Tajuk: Hamas Hentikan Gencatan Senjata
25 April 2007
Komentar dari Peter Philipp
Serangan roket Palestina ke Israel baru-baru ini mungkin hanya merupakan semacam hadiah khusus dari Hamas untuk negara Israel yang merayakan 59 tahun kedaulatannya. Tetapi serangan di Jalur Gaza dan ancaman kelompok sempalan bersenjata Hamas sudah tentu dapat dilihat sebagai peringatan bahwa konflik Palestina-Israel bisa kapan saja kembali meruncing, meskipun pemerintahan koalisi besar Palestina sudah terbentuk dan upaya politik dari Ryad, Brussel hingga Washington, telah dilaksanakan.
Namun , masih harus dilihat apakah gencatan senjata yang dimulai bulan November 2006 dan diberlakukan di Jalur Gaza memang benar-benar telah berakhir seperti yang dinyatakan pejuang Hamas. Para politisi Hamas memang tampaknya tidak mendukung penghentian gencatan senjata tersebut, walaupun Perdana Menteri Palestina Ismail Haniyeh menyatakan bahwa serangan roket dari orang-orangnya baru-baru ini merupakan aksi balasan atas provokasi Israel. Presiden Palestina Mahmoud Abbas yang kini sedang berada di luar negeri menyatakan bahwa tembakan roket itu hanya merupakan suatu insiden terpisah.
Dalam hal ini, keputusan Israel untuk tidak segera membalas serangan, sudah merupakan suatu yang positif, padahal negara itu sedang merayakan hari kedaulatannya di mana orang-orang di Jerusalem biasanya merasa sangat peka terhadap serangan semacam itu. Sikap menahan diri Israel ini tentu tidak disebabkan oleh akal sehat ketimbang karena pemerintahan Ehud Olmert yang masih lemah akibat konflik milter di Jalur Gaza dan Lebanon. Kedua konflik tersebut membawa dampak sebaliknya dari yang diharapkan pemerintahan Olmert. Yang pasti, konflik militer itu tidak berhasil membebaskan tentara Israel yang diculik, melainkan hanya mengakibatkan kematian warga sipil dan kerusakan yang tidak terhitung besarnya di Gaza dan Lebanon.
Mesipun demikian, di Israel terdapat kelompok yang melihat sikap menahan diri pemerintahannya belakangan ini, terutama setelah serangan roket Selasa lalu, salah. Namun mereka tidak dapat menawarkan pilihan lain. Masuk ke Gaza tidak pelak lagi akan mengulangi peristiwa tahun lalu. Selain itu Israel akan kembali menjadi tentara pendudukan dan reputasinya di luar negeri semakin memburuk.

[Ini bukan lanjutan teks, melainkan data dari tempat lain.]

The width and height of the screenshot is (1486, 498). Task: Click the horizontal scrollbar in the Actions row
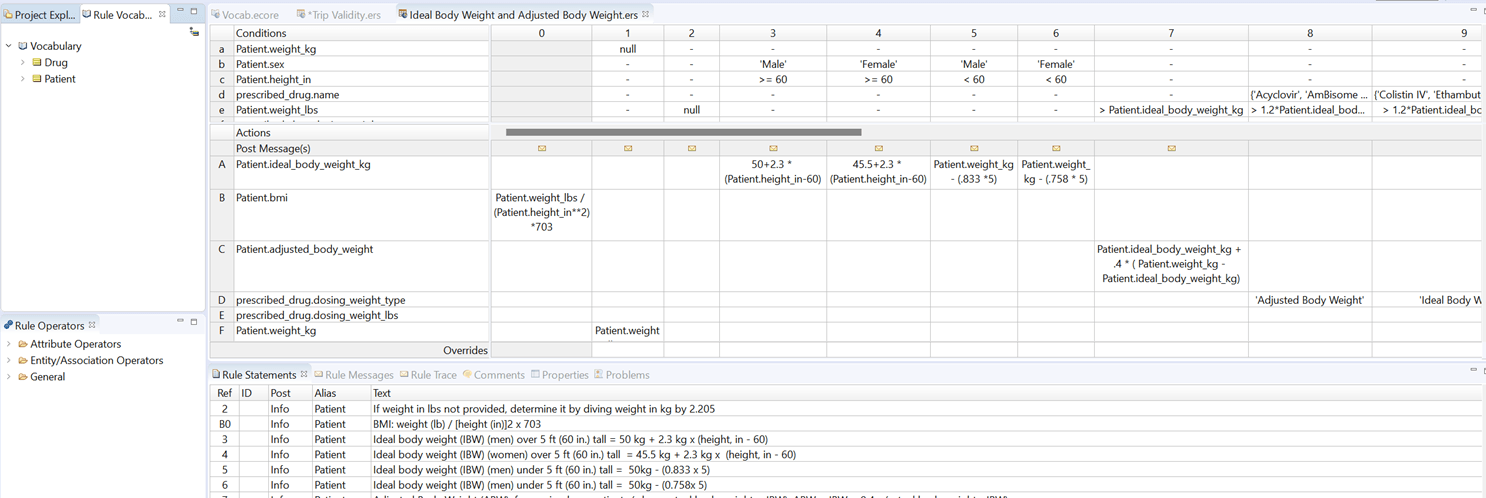click(x=683, y=132)
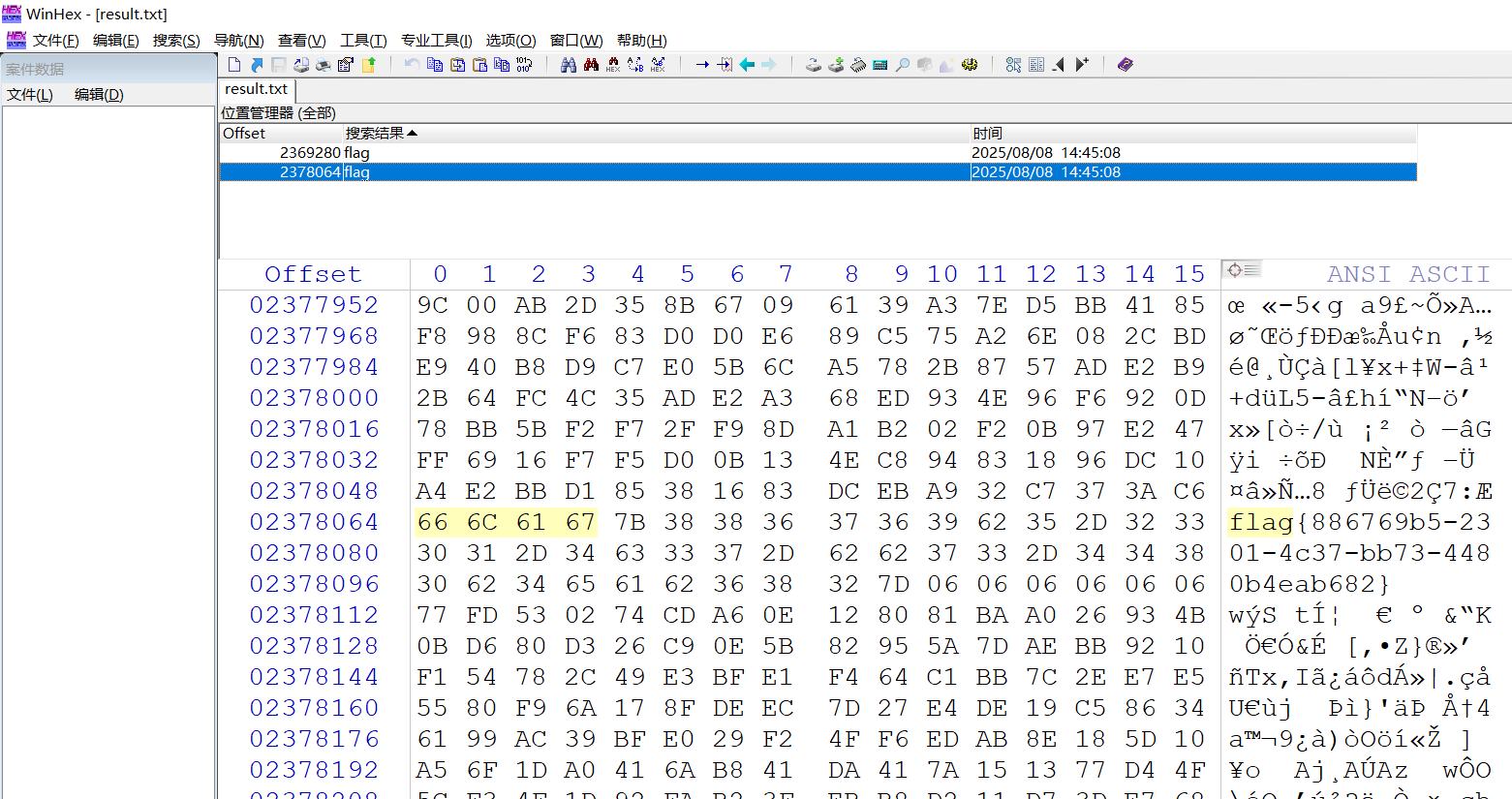Open a new file in WinHex

point(234,64)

Pemerintah Olmert hingga kini tidak ingin mendengarkan pengikut garis keras. Tetapi bersamaan dengan itu, aksi militer melawan aktivis Hamas di Tepi Barat ditingkatkan. Gencatan senjata tidak diterapkan di wilayah sebelah barat Yordania yang diduduki oleh Israel. Dan di wilayah itu sejak beberapa hari ini semakin sering warga Palestina tewas dalam aksi militer Israel. Hal itu serta perluasan pemukiman Israel di wilayah tersebut, pencaplokan lahan milik Palestina dan tindak semena-mena tentara pendudukan, meningkatkan tekanan kelompok radikal terhadap kelompok moderat di Palestina. Jika masalah ini tidak terselesaikan, misalnya melalui bantuan Mesir, maka tidak hanya konflik baru dengan Israel yang tidak terhindarkan lagi, tetapi juga konflik di Palestina sendiri.